Après l'étonnant Pieles, film aussi étrange que drôle et dérangeant (doublé d'une approche esthétique du body horror assez unique. Le seul film avec lequel je pourrais le comparer, c'est Taxidermie de Gyorgy Palfi, mais il faudrait que je revois les deux) et un La Pieta dont j'ai entendu le plus grand bien, Eduardo Casanova nous propose Silencio, montage sur forme d'un moyen métrage (ça dure 56 minutes) d'une mini-série en 3 épisodes.
On retrouve donc pas mal de ce qui faisait Pieles, entre la construction segmentée, l'esthétique ultra-travaillé (décidément, Casanova aime beaucoup le mauve), le rapport au corps, à la sexualité, à la société, et tout le mal-être qui peut en découler. Ainsi, les sœurs vampires de Silenzio voit leur immortalité comme une malédiction, dans un monde humain fait de mort et de contamination.

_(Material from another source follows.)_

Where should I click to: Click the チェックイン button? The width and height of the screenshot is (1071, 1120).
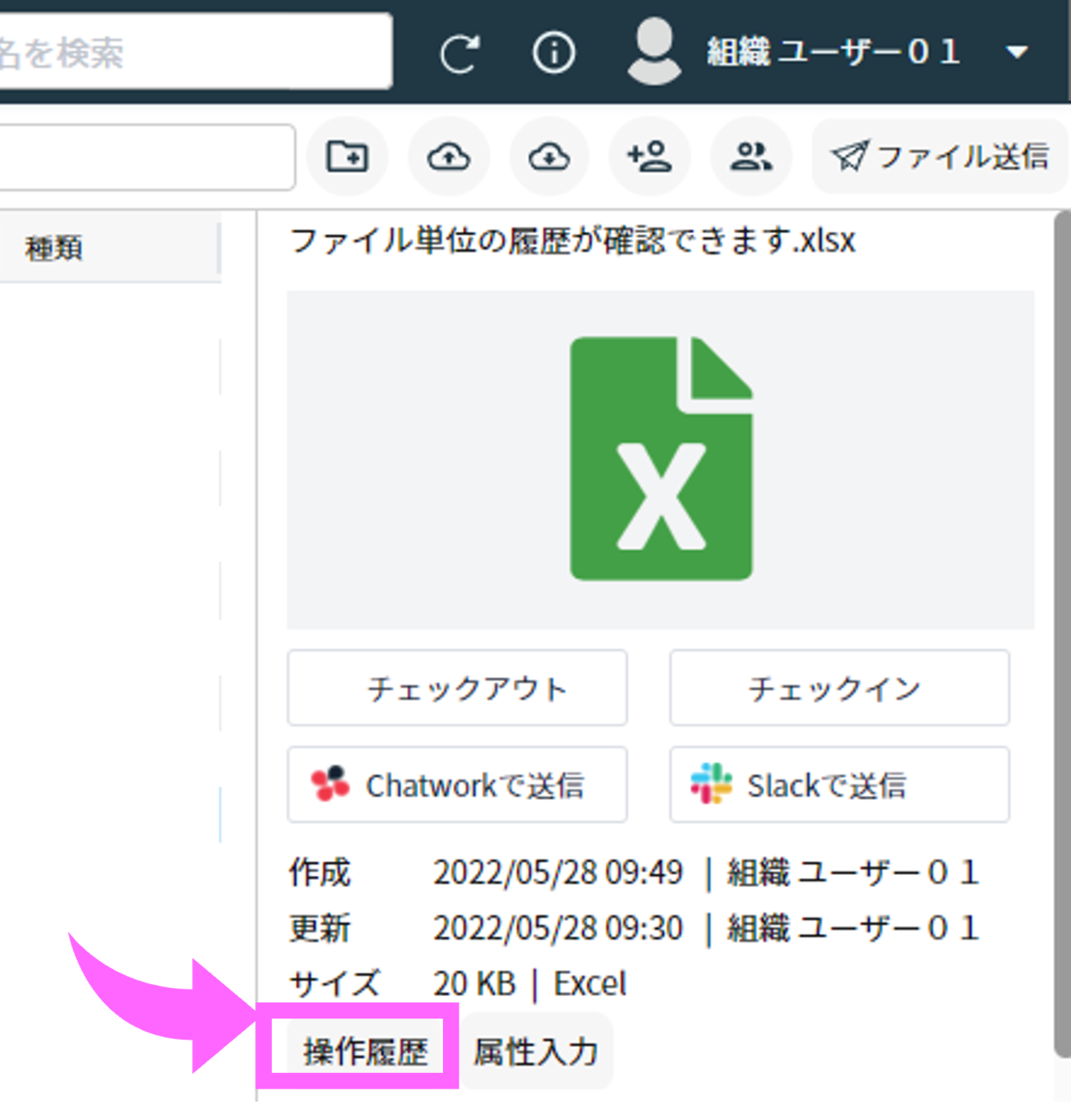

C'est peut-être un poil trop bavard (on sent que Casanova a beaucoup de choses à dire, beaucoup d'enjeux à poser sans forcément savoir comment les intégrer à son récit, et c'est dommage), mais c'est surtout fatalement trop court tant l'univers dépeint (le look de ces vampires, cette esthétique pleine d'images énormes m'évoquant le Ken Russell des grandes heures ou le cinéma de Jodorowsky!) est génial, le propos pertinent, et l'ensemble foncièrement touchant, et se permettant le luxe de placer quelques touches d'humour.
La preuve qu'on peut encore faire quelque chose avec la figure du vampire, et qu'Eduardo Casanova est vraiment un réalisateur à suivre.